Unveiling this Scent of Anxiety: The Sámi Artist Reimagines The Gallery's Exhibition Space with Arctic Deer Themed Artwork
Visitors to the renowned gallery are used to unexpected encounters in its vast Turbine Hall. They've relaxed under an simulated sun, glided down helter skelters, and observed AI-powered sea creatures floating through the air. Yet this marks the first time they will be engaging themselves in the intricate nose cavities of a reindeer. The latest artist commission for this huge space—designed by Indigenous Sámi creator Máret Ánne Sara—invites gallerygoers into a winding design inspired by the scaled-up interior of a reindeer's nasal cavities. Once inside, they can meander around or relax on skins, listening on earphones to tribal seniors sharing tales and insights.
Why the Nose?
What's the focus on the nose? It may sound quirky, but the exhibit pays tribute to a little-known scientific wonder: scientists have found that in under a second, the reindeer's nose can heat the incoming air it inhales by 80 degrees celsius, enabling the creature to endure in inhospitable Arctic conditions. Scaling the nose to human-scale dimensions, Sara says, "creates a feeling of insignificance that you as a individual are not in control over nature." She is a former journalist, young adult author, and rights advocate, who hails from a herding family in northern Norway. "Possibly that generates the chance to alter your outlook or evoke some humbleness," she states.
An Homage to Sámi Culture
The winding installation is part of a elements in Sara's absorbing commission celebrating the heritage, understanding, and worldview of the Sámi, the sole native group in Europe. Partially migratory, the Sámi number approximately 100,000 people spread across northern Norway, Finland, Sweden, and the Kola region (an region they call Sápmi). They've endured discrimination, integration policies, and eradication of their tongue by all four states. By focusing on the reindeer, an animal at the center of the Sámi belief system and origin tale, the art also spotlights the community's issues connected to the environmental emergency, loss of territory, and imperialism.
Metaphor in Materials
At the long access ramp, there's a soaring, eighty-five-foot sculpture of pelts ensnared by power and light cables. It serves as a analogy for the political and economic systems limiting the Sámi. Like an electrical tower, part heavenly staircase, this section of the artwork, called Goavve-, points to the Sámi name for an harsh environmental condition, wherein thick coatings of ice appear as changing conditions thaw and ice over the snow, locking in the reindeers' main winter nourishment, fungus. This phenomenon is a outcome of planetary warming, which is happening up to much more rapidly in the Arctic than elsewhere.
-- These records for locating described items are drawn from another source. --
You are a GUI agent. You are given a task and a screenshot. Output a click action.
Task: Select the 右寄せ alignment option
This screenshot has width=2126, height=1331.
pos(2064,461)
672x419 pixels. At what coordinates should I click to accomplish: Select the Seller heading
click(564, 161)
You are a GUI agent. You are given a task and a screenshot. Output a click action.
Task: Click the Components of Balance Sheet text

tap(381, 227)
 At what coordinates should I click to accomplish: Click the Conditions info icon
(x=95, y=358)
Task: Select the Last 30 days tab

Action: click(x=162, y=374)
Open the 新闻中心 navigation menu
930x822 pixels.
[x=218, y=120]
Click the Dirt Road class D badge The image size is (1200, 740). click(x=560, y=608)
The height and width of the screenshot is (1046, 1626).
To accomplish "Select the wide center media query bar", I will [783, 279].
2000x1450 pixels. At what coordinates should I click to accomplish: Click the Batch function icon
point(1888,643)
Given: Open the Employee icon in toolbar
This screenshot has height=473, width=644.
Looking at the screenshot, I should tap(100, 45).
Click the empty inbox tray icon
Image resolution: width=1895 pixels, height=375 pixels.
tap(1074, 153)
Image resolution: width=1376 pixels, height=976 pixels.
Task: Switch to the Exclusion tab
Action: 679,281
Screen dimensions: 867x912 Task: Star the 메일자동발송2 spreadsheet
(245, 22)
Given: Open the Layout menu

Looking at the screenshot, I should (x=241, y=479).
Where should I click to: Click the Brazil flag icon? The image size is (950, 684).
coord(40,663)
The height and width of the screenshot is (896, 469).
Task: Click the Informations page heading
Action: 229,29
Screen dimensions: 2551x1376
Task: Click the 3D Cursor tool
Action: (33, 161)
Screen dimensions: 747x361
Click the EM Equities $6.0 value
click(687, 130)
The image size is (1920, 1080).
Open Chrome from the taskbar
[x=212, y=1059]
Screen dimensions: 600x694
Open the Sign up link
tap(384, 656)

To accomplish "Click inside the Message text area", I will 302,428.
Previously, I met with Sara in the Norwegian far north during a goavvi winter and joined Sámi pastoralists on their Arctic vehicles in freezing temperatures as they carried trailers of food pellets on to the exposed frozen landscape to provide through labor. These animals surrounded round us, pawing the slippery ground in vain for lichen-covered bits. This costly and labour-intensive method is having a severe impact on reindeer husbandry—and on the animals' self-sufficiency. However the other option is death. As goavvi winters become commonplace, reindeer are perishing—some from hunger, others drowning after plunging into lakes and rivers through prematurely melting ice. To some extent, the installation is a memorial to them. "By overlapping of elements, in a way I'm bringing the condition to London," says Sara.
Opposing Perspectives
The sculpture also underscores the stark divergence between the industrial interpretation of electricity as a resource to be harnessed for gain and livelihood and the Sámi philosophy of energy as an natural essence in animals, individuals, and the environment. The gallery's legacy as a coal and oil power station is tied up in this, as is what the Sámi view as environmental exploitation by Nordic countries. As they strive to be exemplars for sustainable power, Scandinavian countries have locked horns with the Sámi over the building of turbine fields, river barriers, and mines on their ancestral land; the Sámi contend their legal protections, ways of life, and way of life are at risk. "It's challenging being such a limited population to stand your ground when the justifications are rooted in environmental protection," Sara notes. "Extractivism has appropriated the discourse of sustainability, but nonetheless it's just attempting to find more suitable ways to continue patterns of expenditure."
Personal Struggles
Sara and her family have themselves disagreed with the national administration over its tightening regulations on reindeer management. A few years ago, Sara's sibling initiated a set of finally failed court actions over the forced culling of his animals, ostensibly to stop excessive feeding. To back him, Sara produced a extended collection of artworks titled Pile O'Sápmi including a huge screen of numerous animal bones, which was exhibited at the 2017's event Documenta 14 and later purchased by the public gallery, where it is displayed in the entrance.